Following are the various modes for existing business in India –
- Transfer of shares for exiting business in India
- Voluntary Liquidation in Existing Business in India
- Winding up by the National Company Law Tribunal when Exiting Business in India
- Other Options for Exiting Business in India
This article discusses all of the above mentioned points in greater detail-
Transfer of shares for exiting business in India
- Legal provisions governing transfer of shares
Transfer of shares is governed by provisions of the Companies Act, 2013 in India. Further, in case of transfer of shares of an Indian company from resident to non- resident and vice versa, provisions of the Foreign Exchange Management Act, 1999 shall also be applicable.
- Procedure for transfer of shares to exit business in India
The procedure for transfer of shares is as follows:
- Signing of share transfer form (i.e. form SH-4). Stamp duty of 0.25% is payable on the consideration in case of share transfer. The stamp duty is required to be paid at or before execution of share transfer deed;
- Submission of original stamped and signed share transfer deed along with share certificates by transferor or transferee with the Indian company.
- Approval of transfer of shares by the Indian company by passing resolution either in the board meeting or through resolution by circulation.
- Upon approval, endorsement of share certificate or issuance of new share certificate in the name of the transferee.
- Updation of Register of Members by the Indian company.
In addition, in case of transfer of shares from resident to non- resident and vice versa, transferor or transferor whoever is a resident of India is required to file form FC-TRS with the Reserve Bank of India within 60 days from the date of receipt of funds or transfer of capital instruments, whichever is earlier.
- Labour and Employment Issues in Exiting Business in India
In case, the existing employees are being transferred to another entity upon change in control through transfer of shares in such a case the employees should be transferred on similar terms and conditions. Also, depending upon number of employees, the company will have to notify the State Government and Central Government and the company may need necessary approvals.
Voluntary Liquidation in Existing Business in India
Voluntary liquidation of company in India is governed by the provisions of the Insolvency and Bankruptcy Code, 2016 and the regulations made thereunder.
Procedure relating to voluntary liquidation while Existing Business in India
To initiate voluntary liquidation, the Board of Directors and shareholders of the company are required pass resolution for approving initiation of voluntary liquidation and for appointment of Insolvency Professional in this regard. Upon appointment of Insolvency Professional, he shall take over the charge of the company and will proceed with further steps including realization of assets of the company, settlement of outstanding dues and distribution of proceeds to the stakeholders and filing of application of voluntary liquidation with National Company Law Tribunal. The Tribunal shall on an application filed by the Insolvency Professional and upon review of documents, pass an order that the company shall be dissolved from the date of that order and be dissolved accordingly.
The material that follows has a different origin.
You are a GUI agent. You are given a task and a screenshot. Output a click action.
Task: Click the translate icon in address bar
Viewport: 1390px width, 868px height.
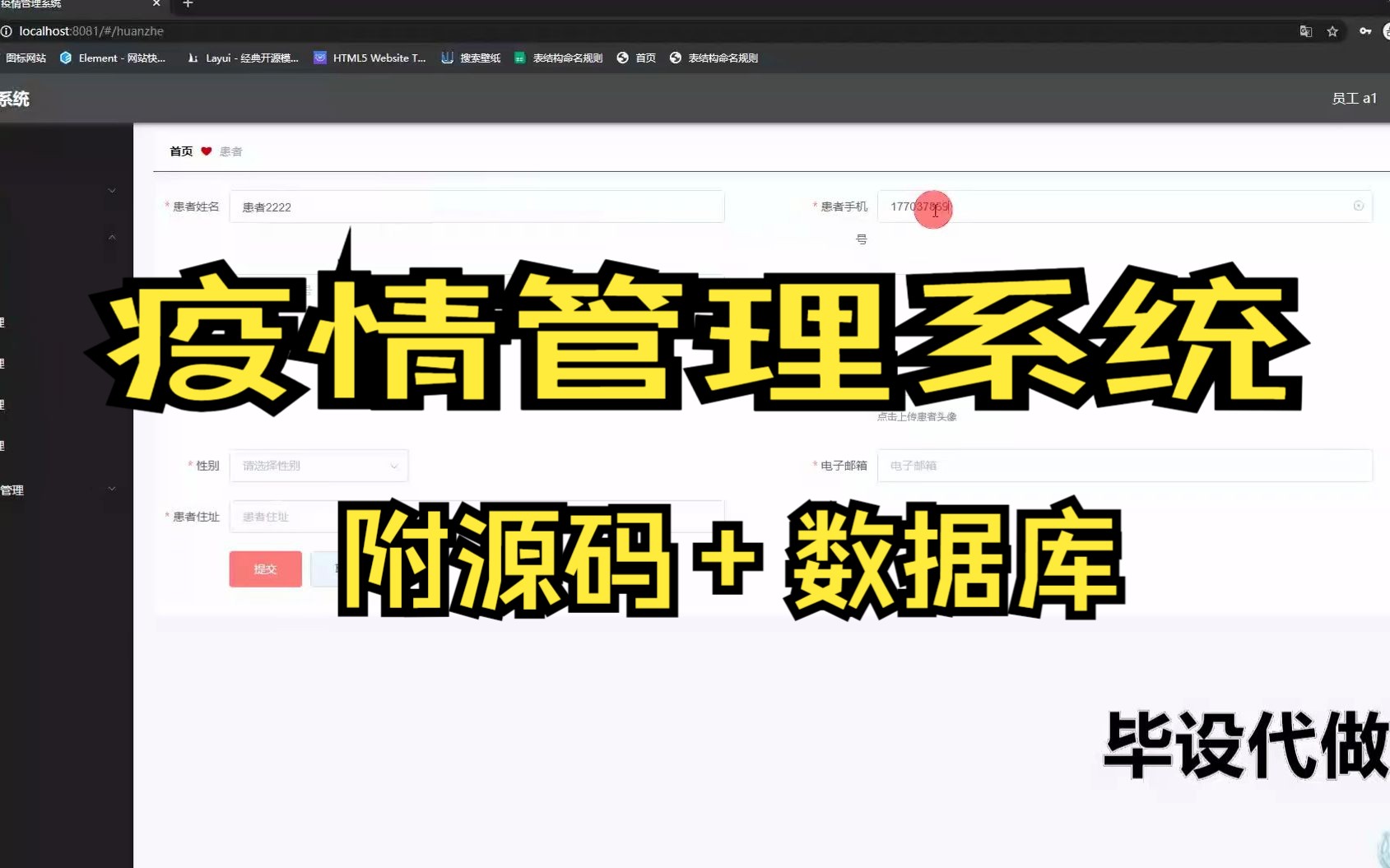pos(1305,30)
Winding up by the National Company Law Tribunal when Exiting Business in India
- Legal provisions governing winding up by the National Company Law Tribunal
Winding up by the National Company Law Tribunal ("Tribunal") is governed by the provisions of the Companies Act, 2013 and Rules made thereunder. A company may be wound up by a Tribunal in the following circumstances:
- if the company has by special resolution resolved that the company be wound up by the Tribunal,
- If the company has not filed financial statements or annual returns for the preceding five consecutive financial years,
- If the affairs of the company have been conducted in a fraudulent manner,
- If the Tribunal is of the opinion that it is just and equitable that be company should be wound up etc.
Procedure relating to winding up by the National Company Law Tribunal
In case of winding up of a company by the Tribunal, prior approval of shareholders of the company is required to be obtained. Shareholders of the company shall pass special resolution in the general meeting resolving that the company be wound up by the Tribunal. Upon which, petition for winding up shall be filed by the company with the Tribunal and the Registrar of Companies. The Registrar of Companies is required to provide its views to the Tribunal within 60 days of receipt of such petition. The Tribunal is required to pass an order within 90 days from the date of presentation of the petition.
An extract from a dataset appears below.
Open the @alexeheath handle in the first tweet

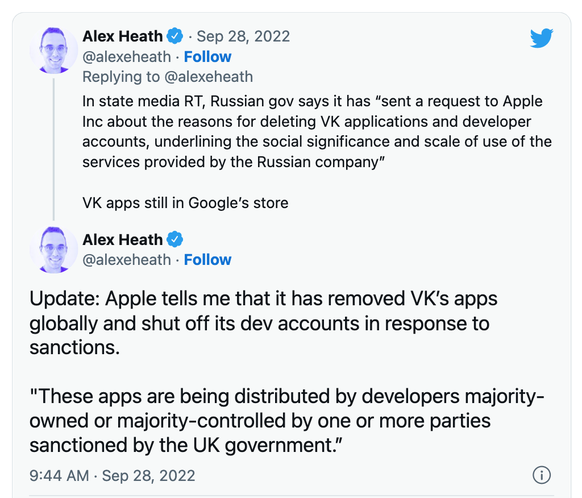click(127, 57)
Other Options for Exiting Business in India
- Sale of Assets
The shareholders may also exit by way of sale of assets of the company. There are no specific provisions under the Indian laws governing sale of assets. Usually, the parties enter into an Asset Sale Agreement or Asset Purchase Agreement in such kind of arrangement.
- Fast Track Exit Route for Exiting Business in India
Fast Track Exit Route is another option for business exit in India. However, the said option can be exercised where the company has not commenced its business within a period of 1 year from the date of its incorporation or has not carried business for a period of 2 immediately preceding financial years and has not made any application within such period for obtaining status of a dormant company. Fast Track Exit Route is governed by the provisions of the Companies Act, 2013. Under said route, the application may be made by company where it satisfies any of the aforementioned conditions to the Registrar of Companies to strike off the name of the company. The company shall make such application upon extinguishing all its liabilities.
The content of this article is intended to provide a general guide to the subject matter. Specialist advice should be sought about your specific circumstances.